個への視点

女の子だからそんなに頑張らせなくても・・・」「女の子はいいよね」とはよく聞く会話である。
この裏には「男の子は頑張らなくてはならない」「たくましく」「かしこく」というような暗黙の男の子へのプレッシャーがある。

 はっきり言いたい。

 こういうことにつぶされている子どもがどれだけいるか。
 こういうことに泣かされている親がどれだけいるか。

 不用意に夫の母が「女の子だから、気楽に育てればいいわよ」と言う。
私はそういう言動にあらわに不快感を示すようにしている。そこに個への視点がないからだ。
女の子だとか男の子だとか十把一絡に大事な人格や人権を持った個人を表現してほしくない。
しかもそこに何らかの価値が伴っているからだ。

 ソーシャルワーカーは個人の人権や人格を大切にする。
子どもであれ、高齢者であれ、その人がその人らしく生きていることを大切にする。
もちろん、言葉で書くほどたやすく分かりやすいものではなく、そこに職業的な苦しみもあるが。

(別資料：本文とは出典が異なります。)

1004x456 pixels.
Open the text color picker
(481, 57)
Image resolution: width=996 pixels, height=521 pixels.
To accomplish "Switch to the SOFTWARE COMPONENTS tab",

 しかし、自分自身が仕事でなくてもその視点をもっていると、世の中に非常につらい思いをさせられている人がいることが常々で辛い。
たとえば、おっとりした男の子の母は、「情けない」と嘆く。
たくましくなさそうに見える?神経の細やかな(神経質というのか!)男の子はいつも「たくさん食べなさい」と言われている。

 できれば、多くの人が個を大切にする視点を持っていたら・・・と日々思っている。